Quantum optics mages created a quantum optic mirror made from a metamaterial which is based on a structured layer of just a few hundred atoms.
Quantum optics seems more akin to magic rather than science. This is only further confirmed by scientists from the Max Planck Institute of Quantum Optics that created the lightest mirror ever from just a few hundred atoms. It’s just 7 microns large and thus completely invisible to the naked eye.
The new quantum mirror is truly tiny with its diameter of just 7 micrometers and a depth of just a few dozen nanometers. Yet, it is incredibly complicated and needs a gigantic 2-ton device with more than a thousand optical components. This device allowed David Wei and his coworkers to create a metamaterial made from a structured layer of a few hundred identical atoms. The atoms in the metamaterial were put into a 2D matrix using lasers giving them very high reflectivity.
Highly reflective tiny mirrors can find application in quantum research – especially when it comes to the relationship between radiation and matter or the physics of photons. And in the future, such mirrors could be used in advanced quantum devices.

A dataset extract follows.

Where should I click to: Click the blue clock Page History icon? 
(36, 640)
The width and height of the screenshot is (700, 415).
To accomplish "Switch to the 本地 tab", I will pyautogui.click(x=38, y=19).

As Wei says – their miniature quantum mirrors give them a lot of incredible avenues for research. They could be interesting for quantum optomechanics – a quickly developing field that studies the connection between light and mechanic systems from the quantum point of view. Wei also thinks that their mirrors could allow us to make better quantum memory or a quantum switchable optic mirror. Both of these devices are crucial for devices that deal with quantum information.